# Bummed Out



## stevespy (Aug 8, 2010)

Yeah We are all bummed out. Fish are out there but we can't go because of weather. To to keep our interest_ and preparedness I suggeset the following :_

_Change those nasty looking hooks on our favorite lures_

_Check the EPIRB batteries. We spent good dollars for these devices, hope never to use them, but should we have to the batteries need to to be good._

_Check fire extenguishers dates and pressure_

_Chech flare expiration dates_

_Chech back up VHF batteries_

_Not comprehensive so add your suggesstions._

_I myself know that when the weather is good and the bite is on I'm not doing any of the above._

_stevespy GINJACK_

_Happy New Year_

_Take a CPR and First Aid Class , afterall we are 100 miles offshore_


----------



## robbiewoodcutter (Jun 30, 2011)

hey good post im going to check the batteries in my smoke detector now , you might have saved my families life


----------



## amarcafina (Aug 24, 2008)

Check and change hoses and belts;
fuel and water separators changed..
make sure thur hull valves will close if needed.


----------



## sniperpeeps (Mar 5, 2011)

stevespy said:


> Yeah We are all bummed out. Fish are out there but we can't go because of weather. To to keep our interest_ and preparedness I suggeset the following :_
> 
> _Change those nasty looking hooks on our favorite lures_
> 
> ...


Replace line on the 50's that's old as dirt


----------



## DAWGONIT (Jan 16, 2009)

automated radio check; i think ch 26 out of gulf breeze.
float plan . . . .
catch 'em up.


----------



## MSViking (Oct 11, 2007)

I always like to empty and repack my ditch bag at least once a year. I also update my important boat papers folder on the boat by laminating all my permits, fish lic., insurance binder, Seatow paperwork etc.. and throw out the old permits.


----------



## Chris V (Oct 18, 2007)

Squeeze in some time New Years week to splice MSViking's anchor rope back together


----------



## Mikvi (Mar 11, 2008)

Update HMS Permit


----------



## seabiscuit (Oct 8, 2009)

All great suggestions.
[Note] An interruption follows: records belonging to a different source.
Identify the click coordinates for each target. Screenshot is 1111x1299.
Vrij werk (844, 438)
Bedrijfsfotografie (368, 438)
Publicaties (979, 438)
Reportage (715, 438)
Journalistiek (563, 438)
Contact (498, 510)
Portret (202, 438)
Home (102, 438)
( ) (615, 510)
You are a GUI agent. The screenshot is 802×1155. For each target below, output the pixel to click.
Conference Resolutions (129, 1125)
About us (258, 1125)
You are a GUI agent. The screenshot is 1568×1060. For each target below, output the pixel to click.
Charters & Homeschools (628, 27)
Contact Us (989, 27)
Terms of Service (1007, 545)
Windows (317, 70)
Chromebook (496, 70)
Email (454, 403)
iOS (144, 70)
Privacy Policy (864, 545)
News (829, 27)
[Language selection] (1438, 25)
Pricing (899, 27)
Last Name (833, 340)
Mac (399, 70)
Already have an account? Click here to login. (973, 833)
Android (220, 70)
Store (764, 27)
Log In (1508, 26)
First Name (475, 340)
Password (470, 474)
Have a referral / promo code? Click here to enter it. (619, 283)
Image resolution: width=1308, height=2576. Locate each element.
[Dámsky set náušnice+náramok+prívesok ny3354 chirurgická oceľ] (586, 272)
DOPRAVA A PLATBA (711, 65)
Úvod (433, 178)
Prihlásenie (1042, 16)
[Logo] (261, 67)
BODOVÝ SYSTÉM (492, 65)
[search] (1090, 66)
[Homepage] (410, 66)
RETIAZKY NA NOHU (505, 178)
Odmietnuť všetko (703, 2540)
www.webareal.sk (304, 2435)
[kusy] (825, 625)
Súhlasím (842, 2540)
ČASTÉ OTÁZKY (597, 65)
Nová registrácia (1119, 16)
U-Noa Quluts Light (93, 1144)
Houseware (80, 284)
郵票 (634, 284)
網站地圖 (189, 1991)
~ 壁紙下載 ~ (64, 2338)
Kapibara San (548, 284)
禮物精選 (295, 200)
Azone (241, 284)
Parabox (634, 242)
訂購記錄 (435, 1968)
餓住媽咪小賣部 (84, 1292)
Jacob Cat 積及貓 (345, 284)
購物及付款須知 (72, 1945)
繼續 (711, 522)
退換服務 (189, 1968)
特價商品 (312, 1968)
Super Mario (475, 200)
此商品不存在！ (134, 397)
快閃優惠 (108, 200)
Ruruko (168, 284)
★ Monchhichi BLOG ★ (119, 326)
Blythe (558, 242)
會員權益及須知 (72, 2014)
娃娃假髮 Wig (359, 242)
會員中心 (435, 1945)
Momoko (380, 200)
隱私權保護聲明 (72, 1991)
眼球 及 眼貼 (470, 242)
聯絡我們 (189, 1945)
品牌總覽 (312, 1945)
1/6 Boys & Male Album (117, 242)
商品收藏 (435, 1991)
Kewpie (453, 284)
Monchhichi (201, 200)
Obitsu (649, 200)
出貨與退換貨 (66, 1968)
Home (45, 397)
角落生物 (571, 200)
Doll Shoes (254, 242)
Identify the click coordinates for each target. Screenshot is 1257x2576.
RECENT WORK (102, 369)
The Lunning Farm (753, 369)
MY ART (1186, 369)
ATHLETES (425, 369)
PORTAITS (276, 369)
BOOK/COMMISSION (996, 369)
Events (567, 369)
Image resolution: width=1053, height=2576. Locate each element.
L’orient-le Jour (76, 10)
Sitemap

Since I just retired and finally have some time, I will do all of them. The one thing I had decided to do this year was start posting stuff on this forum. I've been a member since 09, but just never posted, just read everybody else's. Funny, out of that list, the one that I had actually started was re-spooling the 50W. At least bought the line.


----------



## jasoncooperpcola (Jan 2, 2008)

Help rebuild my V20 so I can get back on the water :whistling: . .


----------